__Problem to work on__
Please extend the article below about the song "Ashghal," starting right after its last sentence.

__Source__

Single by Shervin Hajipour
- Language: Persian
- English title: Garbage
- Released: January 12, 2024
- Genre: Indie rock; soft rock;
- Length: 3:03
- Songwriter(s): Shervin Hajipour
- Producer(s): Shervin Hajipour

Shervin Hajipour singles chronology
| "Baraye" (2022) | "Ashghal" (2024) | "Shabooneh" (2024) |

Licensed audio
- "Ashghal" on YouTube

= Ashghal (song) =

"Ashghal" (آشغال) is a song by Iranian singer-songwriter Shervin Hajipour. It was officially released on January 12, 2024, through all Hajipour's platforms. Written and produced by Hajipour, it is a soft rock ballad with electronic guitar and percussion. The song's lyrics explores Hajipour's thoughts on the success of his previous breakthrough song, "Baraye", and his arrest following the song's release.

The song was one of the most anticipated Iranian songs of the year and met with immediate critical acclaim and fame among fans, gaining 30 million views in the first 24 hours of its release on Hajipour's Instagram account.

__Supplied material__
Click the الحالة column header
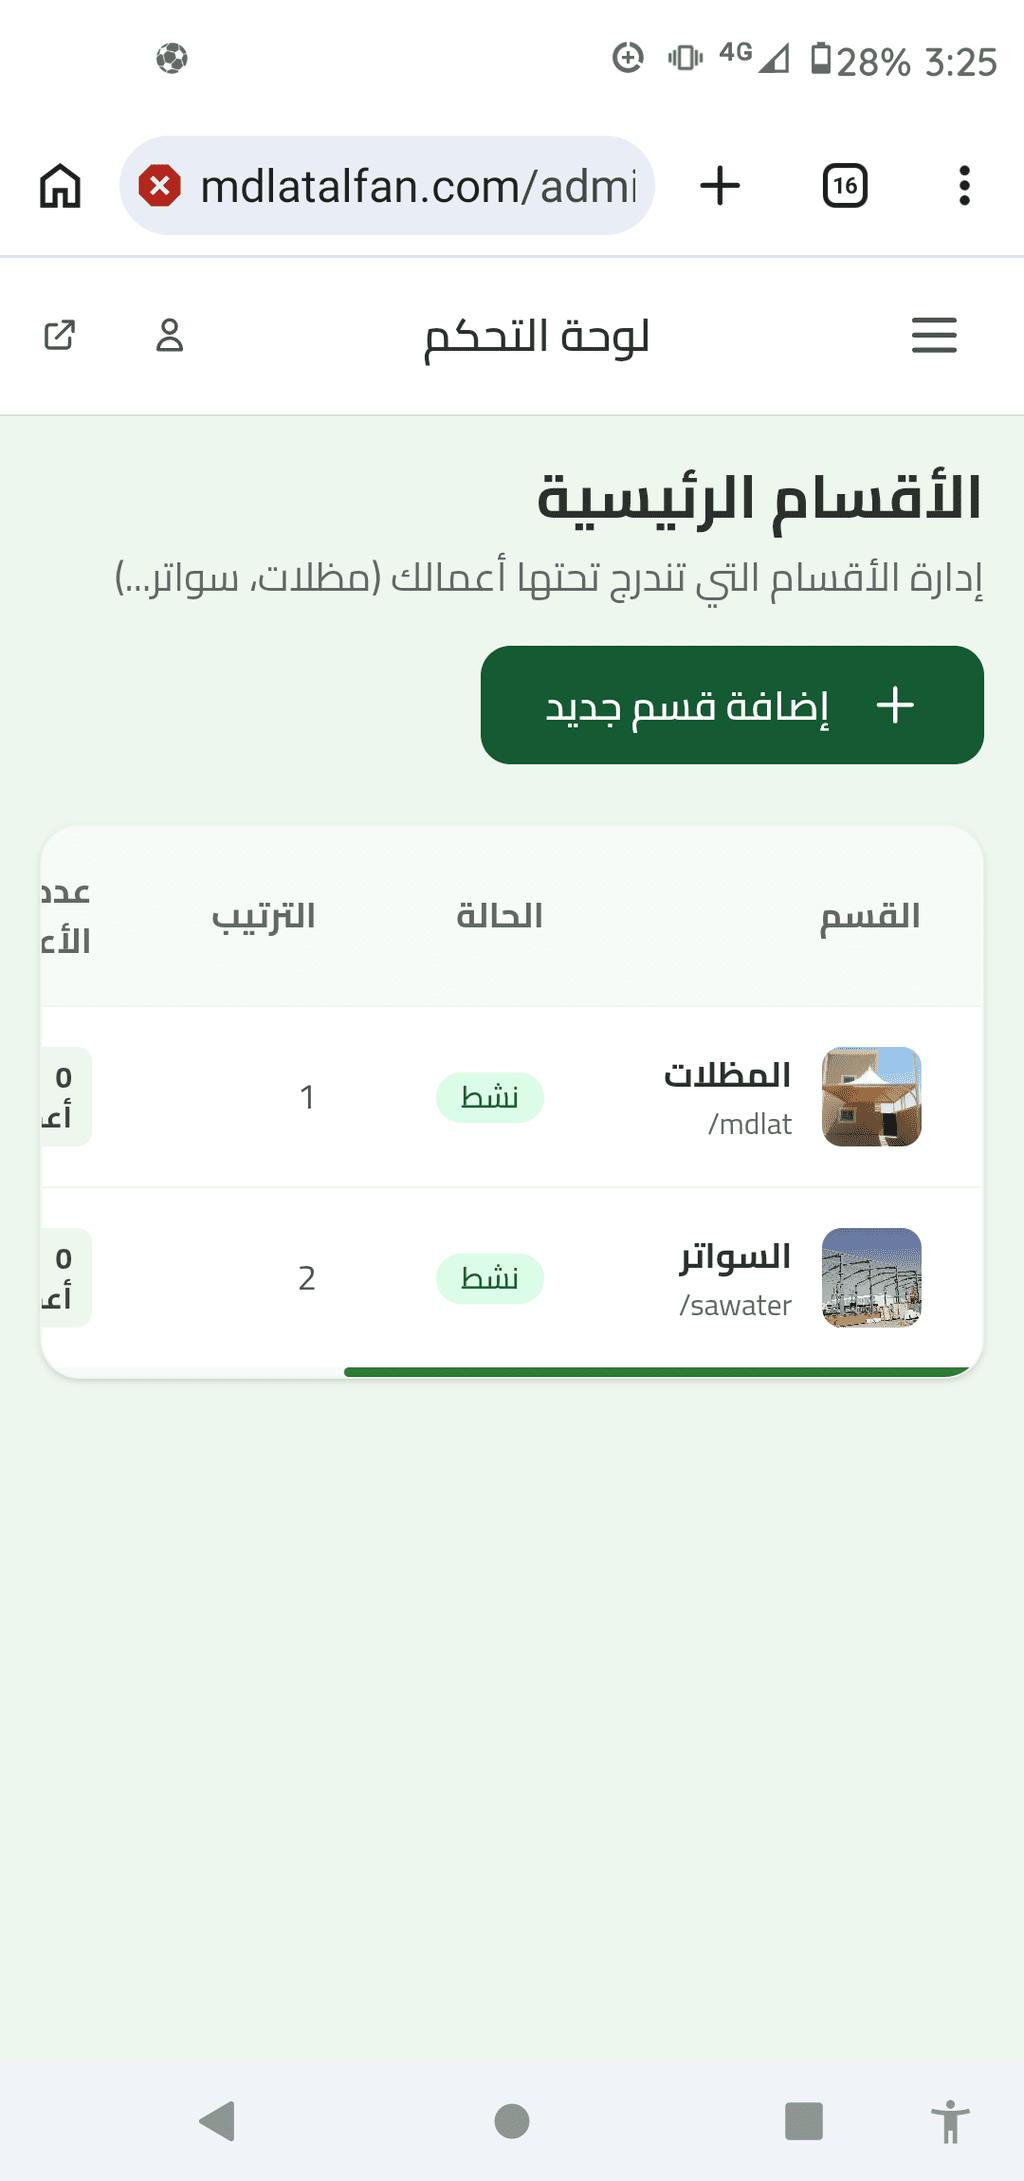Screen dimensions: 1024x2181 (x=500, y=916)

__Output of the exercise__
== Composition and lyrics ==
"Garbage" is written and produced by Hajipour himself. It is a soft rock ballad accompanied by electronic guitar and percussion.

== Commercial performance ==
On January 12, 2024, Hajipour posted a music video recorded with a stationary camera in a landscape-selfie mode in a room (similar to the music video of his previous song "For"). The video gained 30 million views on Instagram in the first 24 hours following its release.

== Credits and personnel ==
Credits adapted from Hajipour's official Instagram account.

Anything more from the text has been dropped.